Teenage crime simmering as future threat to Dutch social order

Hague Letter: Data suggests organised gangs manipulating vulnerable youth

One of the lurking dangers for governments is “silo thinking”, where different areas of expertise reside happily in their own little bunkers, generating lots of fascinating data that’s rarely put together with data from other bunkers to create a coherent picture. Until it’s too late, that is.

A chilling example was the child benefits scandal that sank the Dutch government last January.

Some 26,000 parents were wrongly accused of making fraudulent claims and – despite a cacophony of alarm bells over three years – an unstoppable momentum developed across multiple institutions of state, from the tax authorities to the judiciary, all determined to punish them.

There was something similarly chilling about figures released in the past few days by the public prosecution service showing that the number of murder and attempted murder cases in which minors were suspected of playing a role was 2½ times higher in 2021 than in 2020.
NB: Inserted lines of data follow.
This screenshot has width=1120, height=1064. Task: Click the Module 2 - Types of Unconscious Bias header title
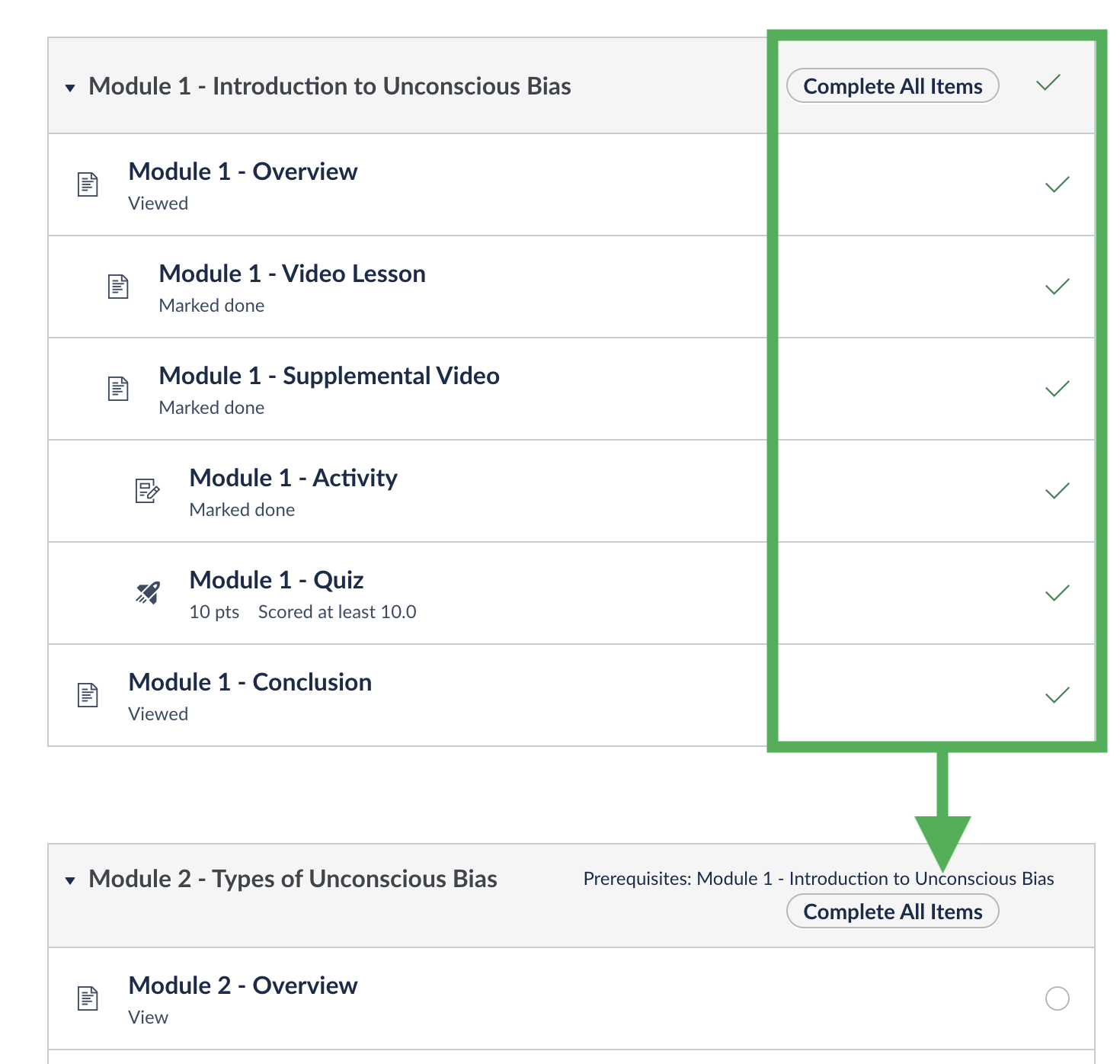pyautogui.click(x=293, y=879)

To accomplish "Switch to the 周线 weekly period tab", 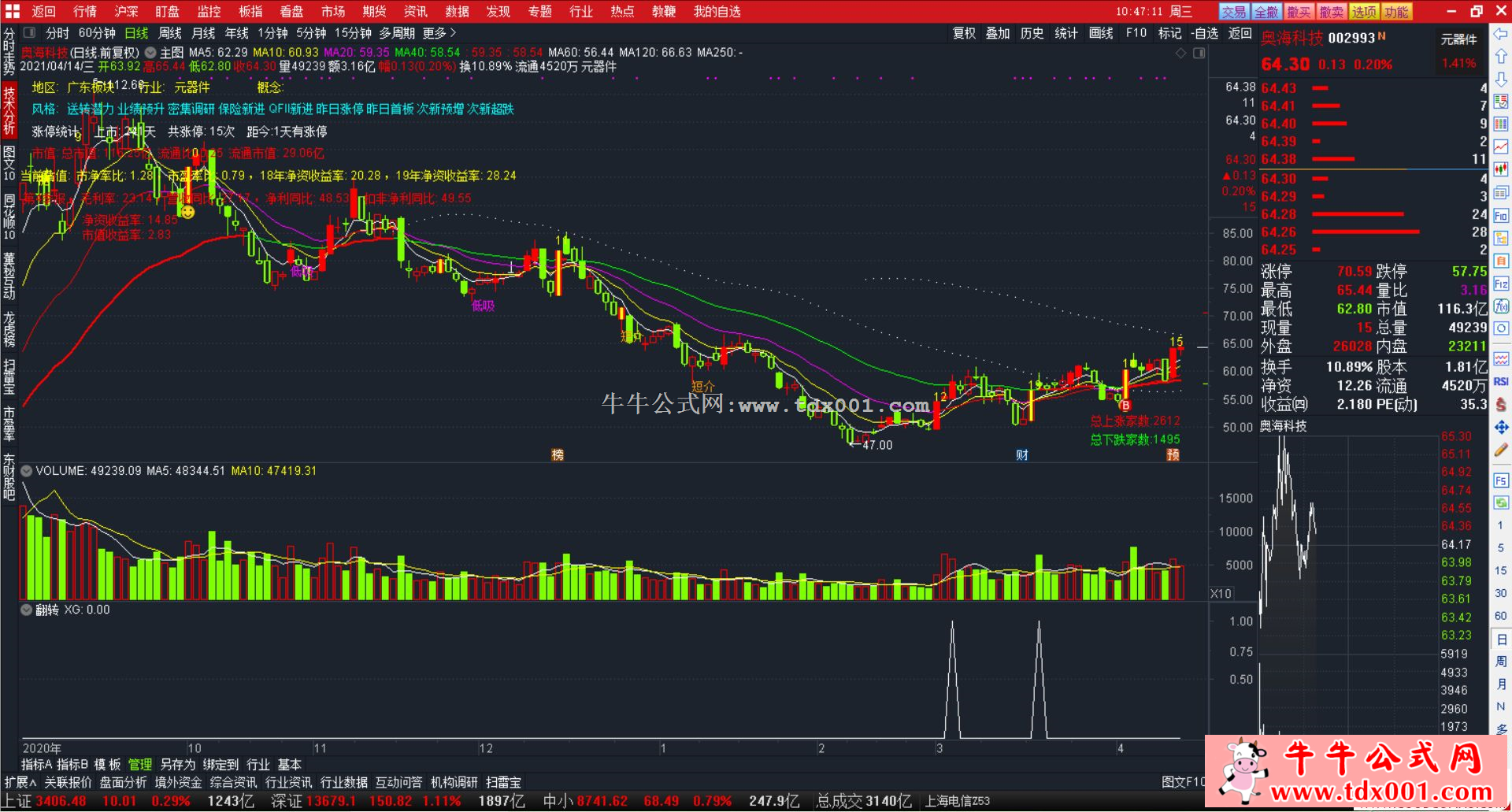I will (x=170, y=33).
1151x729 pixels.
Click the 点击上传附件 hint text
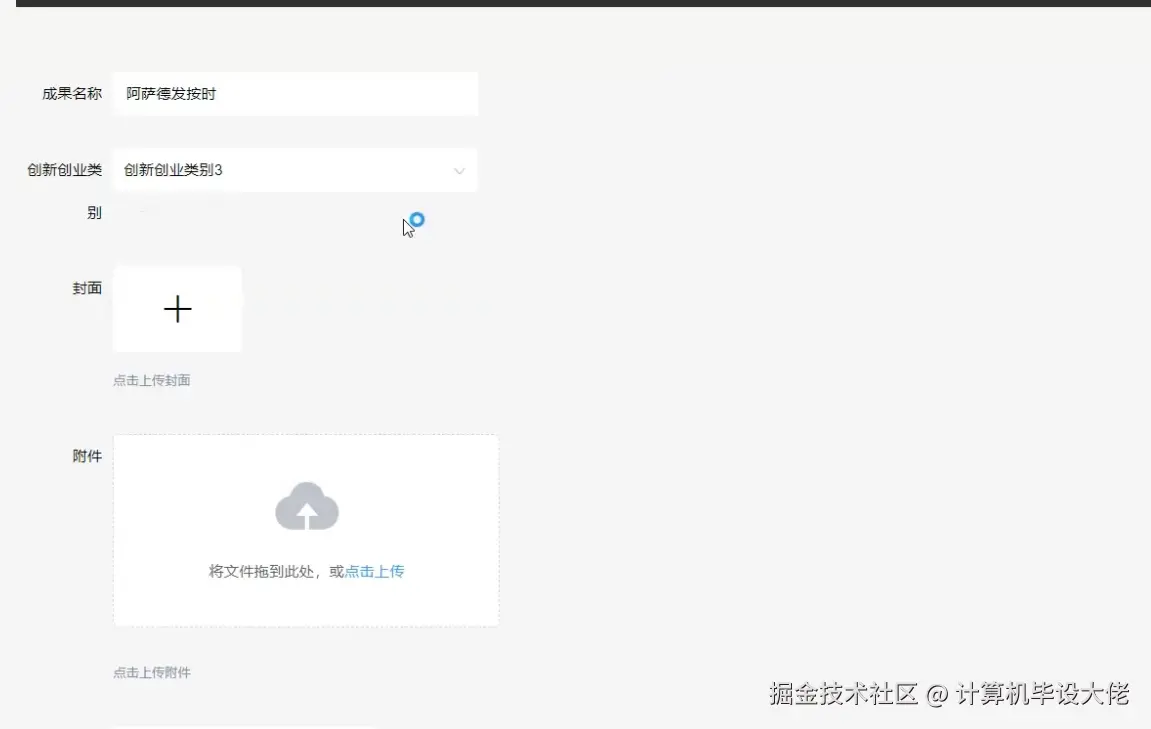[x=152, y=672]
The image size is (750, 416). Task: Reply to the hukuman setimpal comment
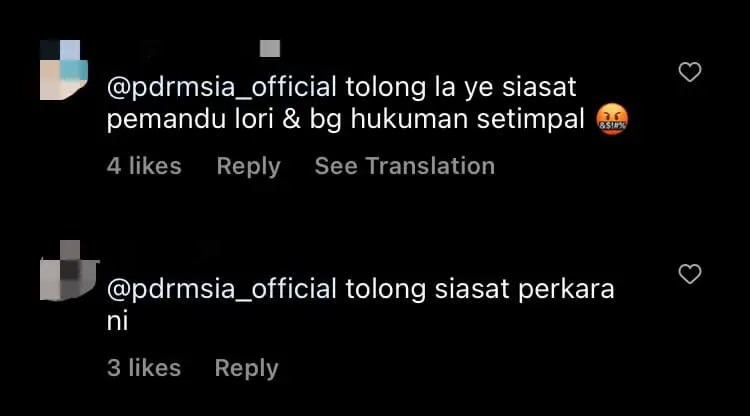click(x=248, y=166)
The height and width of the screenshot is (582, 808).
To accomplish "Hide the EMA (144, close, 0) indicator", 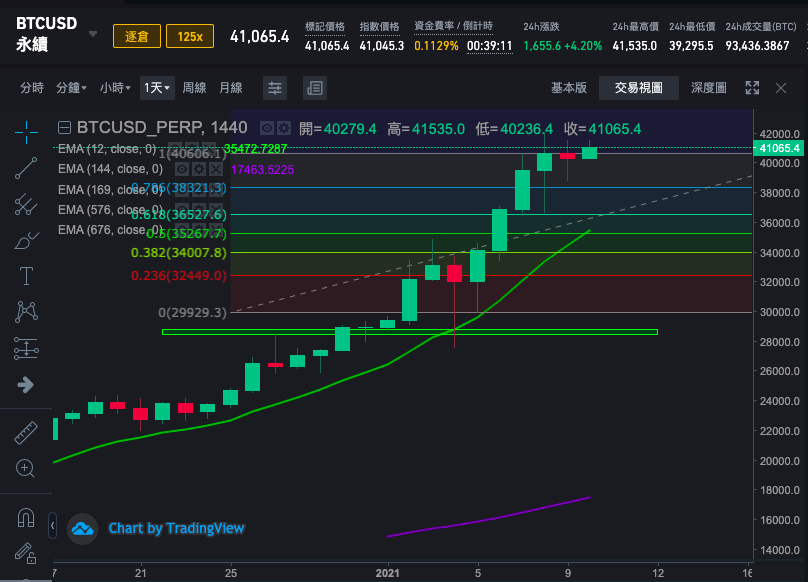I will 181,169.
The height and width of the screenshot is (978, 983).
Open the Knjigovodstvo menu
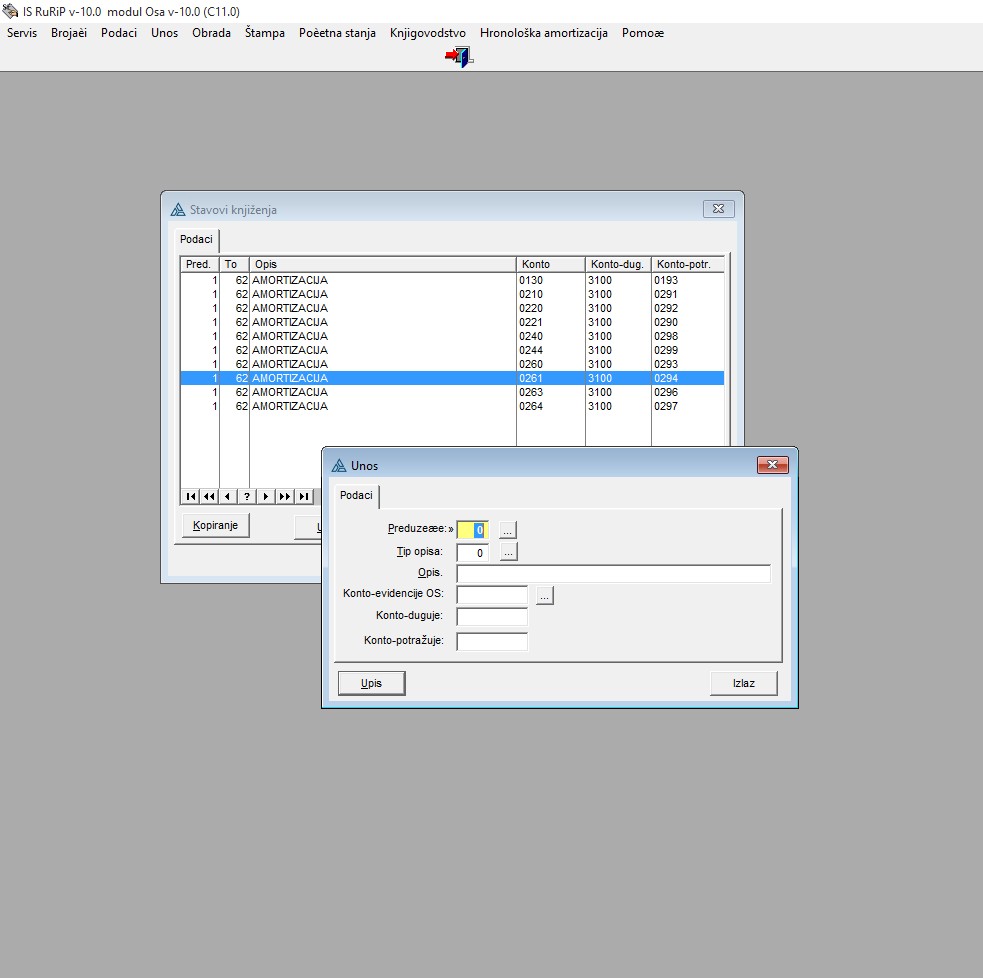428,33
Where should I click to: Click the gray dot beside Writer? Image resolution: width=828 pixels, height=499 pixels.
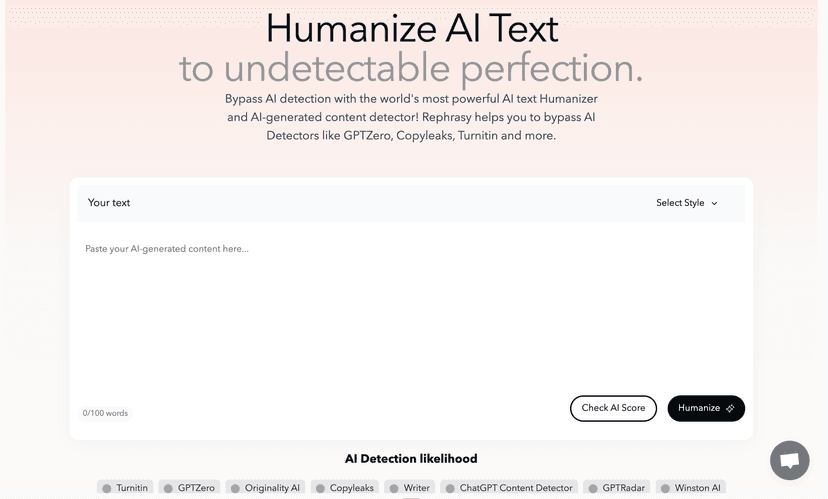click(x=394, y=488)
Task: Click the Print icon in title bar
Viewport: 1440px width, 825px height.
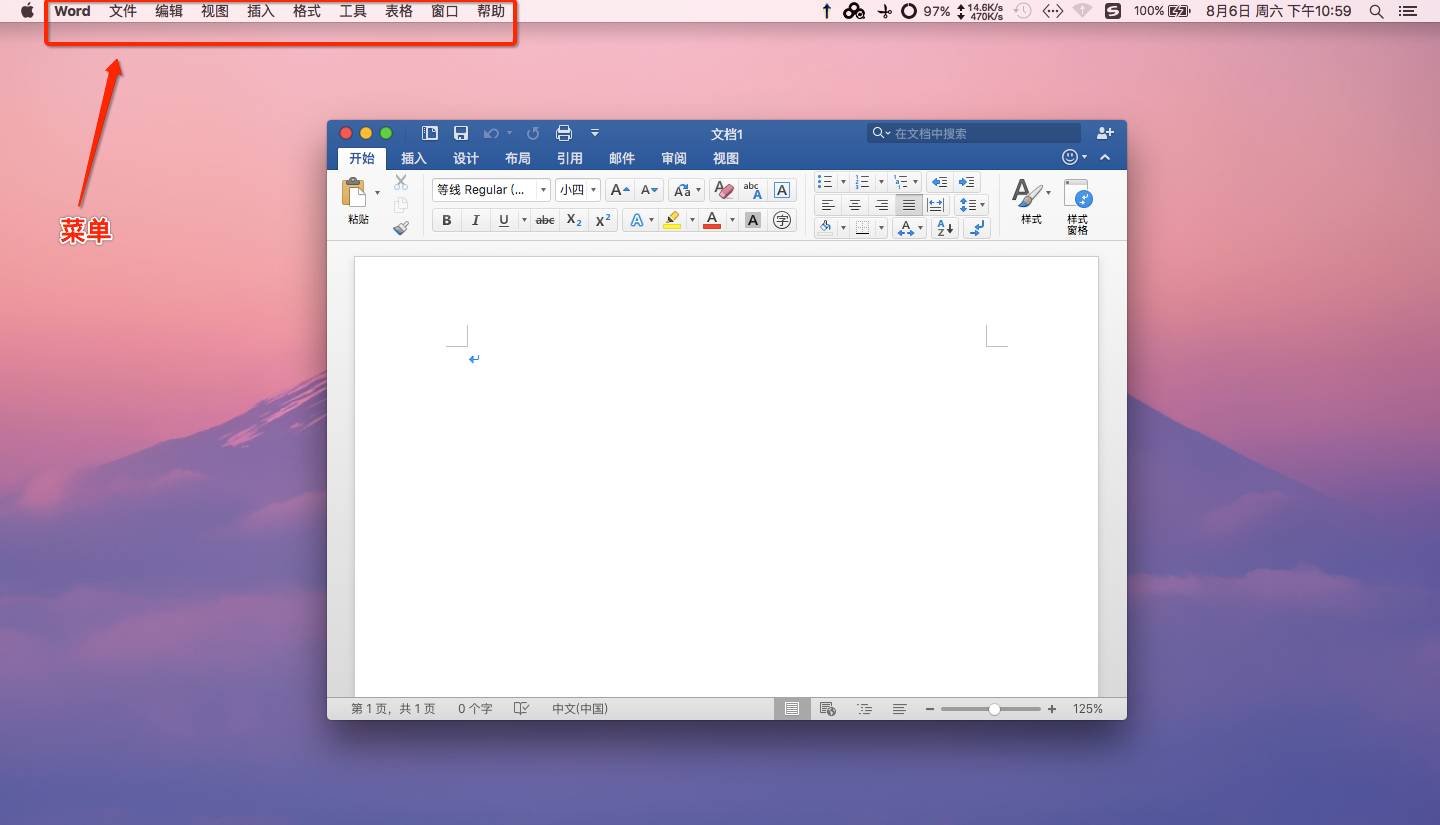Action: point(564,133)
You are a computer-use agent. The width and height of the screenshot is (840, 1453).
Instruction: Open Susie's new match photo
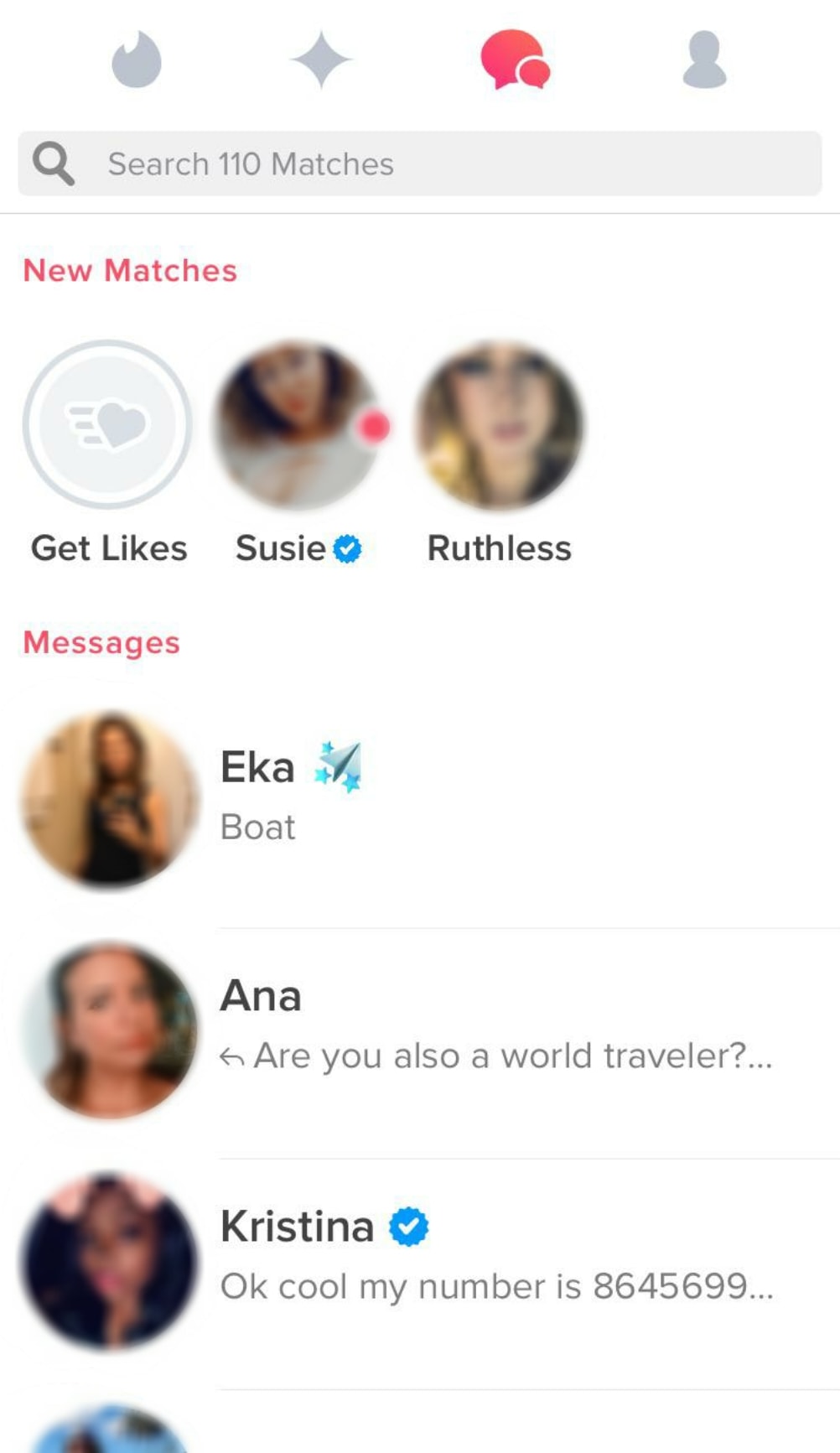pos(297,424)
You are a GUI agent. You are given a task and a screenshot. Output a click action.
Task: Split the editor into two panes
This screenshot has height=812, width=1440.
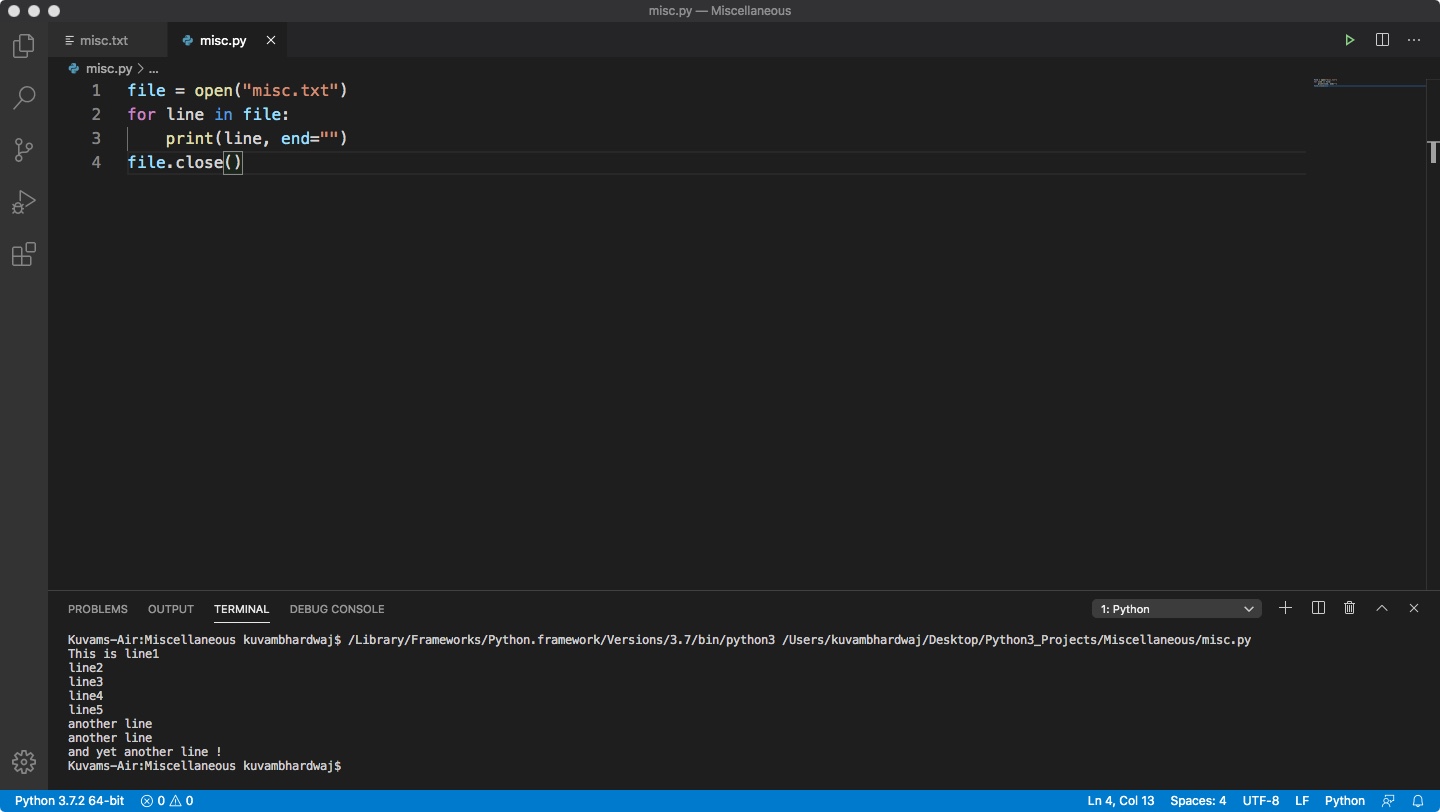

The head of the service, Gerrit van der Burg, revealed that “kids” under 18 were suspects in 64 murder and attempted murder cases, as against just 25 in 2020. There was also an increase in cases involving suspects aged 18-21, which were up from 51 to 76 in the same period.

“The worrying trend that we’ve seen in the past year is continuing,” he warned. “What it’s telling us is that today’s petty thief can very easily become tomorrow’s gangland killer.”

As you’d expect from the Netherlands’ senior prosecuting lawyer, this was no random hypothesis.

Drug underworld

It’s long been noted that the gangland “hits” and attempted hits that typify the drug underworld were using teenage males, usually as the drop-off or getaway moped driver, probably paid a few hundred euro, with no idea for whom they were working.

Then, during the anti-lock down protests of 2021, large numbers of unidentifiable teenagers on mopeds featured prominently on TV screens at the vanguard of the rioters, communicating via social media and swarming from one location to another faster than riot police could respond.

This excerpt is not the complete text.